Они спустились по лестнице и вышли на улицу. Под ногами хрустел осенний лед на подмерзших лужах. Растерянная луна, как поплавок, ныряла в косматых облаках.
За углом стоял автомобиль, и Барабан сказал, прикрывая за собою дверцу:
- Это дело стоит работы. Ого, это дело большого масштаба!
Первое время они ехали молча. С 10-й линии Васильевского острова автомобиль повернул на Университетскую набережную и, глотая торцы, помчался к Биржевому мосту.
Барин вертел в руках папироску; Пинета уставился на него.
- Я забыл дома папиросы, - сказал он, заложив ногу на ногу. - Я надеюсь, что в том месте, куда вы меня везете, я найду достаточное количество папирос?
Барин вытащил из кармана золотой портсигар, на котором толпились монограммы, эмалевые слоны, мухи, и молча протянул его Пинете.
Пинета закурил, пощелкал языком и понюхал дым.
- Ничего себе.

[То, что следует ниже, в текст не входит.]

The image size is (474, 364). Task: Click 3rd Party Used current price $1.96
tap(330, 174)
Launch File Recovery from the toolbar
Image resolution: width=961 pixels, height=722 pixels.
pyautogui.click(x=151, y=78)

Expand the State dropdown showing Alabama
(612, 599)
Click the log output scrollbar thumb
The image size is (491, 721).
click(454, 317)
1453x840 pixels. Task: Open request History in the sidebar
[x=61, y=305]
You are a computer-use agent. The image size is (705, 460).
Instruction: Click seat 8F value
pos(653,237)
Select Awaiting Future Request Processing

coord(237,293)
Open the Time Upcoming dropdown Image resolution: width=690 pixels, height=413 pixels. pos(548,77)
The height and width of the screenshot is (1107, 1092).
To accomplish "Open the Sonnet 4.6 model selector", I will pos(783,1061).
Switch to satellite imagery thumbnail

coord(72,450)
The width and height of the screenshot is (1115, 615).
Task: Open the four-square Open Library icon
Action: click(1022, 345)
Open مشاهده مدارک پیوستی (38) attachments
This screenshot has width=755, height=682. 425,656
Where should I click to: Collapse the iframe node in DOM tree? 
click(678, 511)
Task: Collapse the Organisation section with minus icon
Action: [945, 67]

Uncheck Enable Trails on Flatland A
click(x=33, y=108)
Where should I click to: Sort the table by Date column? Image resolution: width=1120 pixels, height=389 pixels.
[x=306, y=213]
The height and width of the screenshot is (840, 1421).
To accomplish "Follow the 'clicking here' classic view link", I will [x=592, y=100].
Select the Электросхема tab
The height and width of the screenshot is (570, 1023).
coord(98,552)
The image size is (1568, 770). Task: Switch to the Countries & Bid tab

Я, впрочем, предпочитаю южные табаки.
- Ага, - равнодушно ответил Сашка Барин.
Автомобиль оставил за собой Биржевой мост, свернул на Александровский проспект и полетел по проспекту Карла Либкнехта.
Под разбросанным светом луны, которая металась в облаках, не зная куда деваться, вставали рядом с деревянными домишками, более приличными уездным городам, пустыри, почерневшая зелень и огромные серые стены домов, каждая с каким-нибудь одним узким окном, которое светилось высоко, под самой крышей.
Барабан приподнялся и задвинул маленькие занавески на окнах. Полоски света, проскользнувшие сквозь щели, пробежали по груди и ногам Пинеты.
Пинете вдруг стало весело. Он осторожно притушил о каблук догоравшую папиросу и сказал, немного приподнявшись, оборотясь к Сашке Барину:
- У меня на голове есть, знаете ли, любопытная шишка.
Автомобиль подпрыгнул и он на секунду прервал свое неожиданное сообщение.
- То-есть я хочу сказать, что у меня на голове есть шишка, из-за которой я по наследственности страдаю острым любопытством. Например, сейчас мне очень хочется узнать, кто же вы, чорт вас возьми, такие?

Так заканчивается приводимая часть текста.